A Cell Forcing Net is the Cell Forcing Chain augmented with at least one pigeonhole AND-merge inference.

The setup

Pick any unsolved cell. List its remaining candidates — say there are k of them. For each candidate d, hypothesise "this cell takes value d" and propagate. Exactly one of those k hypotheses must be true, so any conclusion that every branch reaches must also be true.

When all k branches converge on the same elimination or placement, you have either:

What the AND-merge buys you

Plain Cell Forcing Chains fail when one of the branches can't reach the target through chain edges alone. The AND-merge gives that stuck branch one extra inference type: "this digit must be in this unit somewhere, and the chain has forced every position OFF except one, so that last position must be ON". A single such step is often enough to bridge the gap and reopen convergence — that's the whole reason the technique exists.

The pattern

A typical Cell Forcing Net looks like this in the visualiser:

  1. Premise cell — the cell with k candidates, all highlighted.
  2. Per-branch chains — one chain per candidate, each in its own colour, fanning out from the premise.
  3. At least one merge node — a dashed parent-to-derived edge group with an AND-gate glyph at the midpoint, and the host unit (or cell) faintly outlined to mark the pigeonhole locus.
  4. Convergence target — the cell every branch reaches the same way, with the resulting elimination or placement.

If the candidate of a branch is placed, that branch's chain colour ends at the convergence target. If the candidate is eliminated by the conclusion, the elimination is drawn at the target.
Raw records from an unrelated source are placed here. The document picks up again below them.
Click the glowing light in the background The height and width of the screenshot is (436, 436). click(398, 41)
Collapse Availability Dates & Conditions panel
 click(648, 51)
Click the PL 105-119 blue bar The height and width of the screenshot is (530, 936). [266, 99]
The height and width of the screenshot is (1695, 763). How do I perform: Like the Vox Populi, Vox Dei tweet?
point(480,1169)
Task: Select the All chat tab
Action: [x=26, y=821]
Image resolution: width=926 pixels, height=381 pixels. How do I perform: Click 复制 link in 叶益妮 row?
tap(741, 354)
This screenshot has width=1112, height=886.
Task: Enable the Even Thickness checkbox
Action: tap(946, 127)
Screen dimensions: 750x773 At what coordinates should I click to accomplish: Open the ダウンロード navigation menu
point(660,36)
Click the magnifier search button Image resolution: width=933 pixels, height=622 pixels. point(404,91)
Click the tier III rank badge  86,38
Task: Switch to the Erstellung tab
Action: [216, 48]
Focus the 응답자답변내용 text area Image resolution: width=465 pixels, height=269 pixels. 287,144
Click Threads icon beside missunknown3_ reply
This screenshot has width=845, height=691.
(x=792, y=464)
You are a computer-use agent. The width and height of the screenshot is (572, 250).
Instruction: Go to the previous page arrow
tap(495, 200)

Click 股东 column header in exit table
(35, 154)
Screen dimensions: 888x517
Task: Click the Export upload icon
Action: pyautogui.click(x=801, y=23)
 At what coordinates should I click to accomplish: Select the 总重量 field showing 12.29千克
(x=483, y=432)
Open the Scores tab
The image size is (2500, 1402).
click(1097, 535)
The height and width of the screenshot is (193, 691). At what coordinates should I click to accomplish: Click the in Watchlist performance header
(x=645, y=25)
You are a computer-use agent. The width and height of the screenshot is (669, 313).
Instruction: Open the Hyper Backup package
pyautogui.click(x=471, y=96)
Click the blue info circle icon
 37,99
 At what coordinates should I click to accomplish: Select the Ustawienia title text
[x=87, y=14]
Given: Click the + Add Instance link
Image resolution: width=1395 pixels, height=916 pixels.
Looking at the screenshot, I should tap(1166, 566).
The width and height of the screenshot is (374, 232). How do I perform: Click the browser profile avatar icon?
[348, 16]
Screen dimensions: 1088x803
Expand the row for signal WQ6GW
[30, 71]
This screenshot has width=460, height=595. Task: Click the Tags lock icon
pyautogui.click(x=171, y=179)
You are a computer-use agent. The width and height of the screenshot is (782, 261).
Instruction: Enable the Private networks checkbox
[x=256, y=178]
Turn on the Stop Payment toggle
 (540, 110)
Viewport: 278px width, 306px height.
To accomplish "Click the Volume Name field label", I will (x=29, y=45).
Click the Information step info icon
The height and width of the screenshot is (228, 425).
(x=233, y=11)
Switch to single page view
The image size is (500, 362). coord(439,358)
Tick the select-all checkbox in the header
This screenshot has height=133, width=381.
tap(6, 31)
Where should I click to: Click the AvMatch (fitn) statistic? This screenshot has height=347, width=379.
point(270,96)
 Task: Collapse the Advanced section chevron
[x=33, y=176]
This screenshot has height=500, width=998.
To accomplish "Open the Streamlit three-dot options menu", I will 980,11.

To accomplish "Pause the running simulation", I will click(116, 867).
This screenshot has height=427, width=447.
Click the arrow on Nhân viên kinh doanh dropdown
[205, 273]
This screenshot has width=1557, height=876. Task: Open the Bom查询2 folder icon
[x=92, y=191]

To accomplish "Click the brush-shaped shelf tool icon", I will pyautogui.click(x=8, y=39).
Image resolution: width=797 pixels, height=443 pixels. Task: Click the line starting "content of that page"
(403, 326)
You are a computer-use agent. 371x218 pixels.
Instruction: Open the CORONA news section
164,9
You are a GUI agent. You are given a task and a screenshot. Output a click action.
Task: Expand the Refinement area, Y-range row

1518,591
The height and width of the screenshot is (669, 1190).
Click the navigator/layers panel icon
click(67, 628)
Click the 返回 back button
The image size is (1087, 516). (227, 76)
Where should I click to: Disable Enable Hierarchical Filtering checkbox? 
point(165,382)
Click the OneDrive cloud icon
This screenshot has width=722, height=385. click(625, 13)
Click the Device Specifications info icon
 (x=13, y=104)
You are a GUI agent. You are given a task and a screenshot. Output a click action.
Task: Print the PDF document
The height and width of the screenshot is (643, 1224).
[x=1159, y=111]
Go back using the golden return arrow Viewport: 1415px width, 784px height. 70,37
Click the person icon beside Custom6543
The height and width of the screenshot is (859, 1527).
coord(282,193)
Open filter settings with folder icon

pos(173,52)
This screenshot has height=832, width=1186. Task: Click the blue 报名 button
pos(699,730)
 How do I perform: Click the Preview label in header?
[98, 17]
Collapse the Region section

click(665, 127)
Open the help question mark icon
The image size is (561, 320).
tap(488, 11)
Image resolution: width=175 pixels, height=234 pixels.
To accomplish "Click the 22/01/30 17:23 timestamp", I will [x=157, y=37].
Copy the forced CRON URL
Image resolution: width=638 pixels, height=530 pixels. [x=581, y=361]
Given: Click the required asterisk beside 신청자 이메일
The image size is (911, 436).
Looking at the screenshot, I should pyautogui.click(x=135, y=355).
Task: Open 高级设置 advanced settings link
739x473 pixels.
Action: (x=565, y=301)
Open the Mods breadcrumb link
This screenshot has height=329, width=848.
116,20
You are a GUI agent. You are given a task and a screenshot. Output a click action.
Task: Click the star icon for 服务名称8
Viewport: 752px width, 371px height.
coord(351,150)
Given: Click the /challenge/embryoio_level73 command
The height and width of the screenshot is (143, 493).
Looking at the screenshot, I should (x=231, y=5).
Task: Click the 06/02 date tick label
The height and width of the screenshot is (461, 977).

How it's different from a Cell Forcing Chain

Aspect Cell Forcing Chain Cell Forcing Net
Branches One per cell candidate One per cell candidate
Allowed edge types bi-location, bi-value bi-location, bi-value, AND-merge
Proof shape per branch Chain (one parent per derived vertex) DAG (some vertices have multiple parents)
When it fires Every branch's chain reaches the target At least one branch requires a merge to reach the target

If you delete every AND-merge step and the proof still goes through, it was a Cell Forcing Chain all along — the engine grades it as a chain, not a net.

Why expert-tier

Cell Forcing Nets are harder than the corresponding chain for two reasons. First, the search space is larger: each branch can take pigeonhole shortcuts, so the analyser must enumerate merge sites in addition to chain edges. Second, the proof is conceptually heavier — combining "all of these are OFF, so this one is ON" with a chain of one-step implications is more cognitively demanding than following a single linear thread.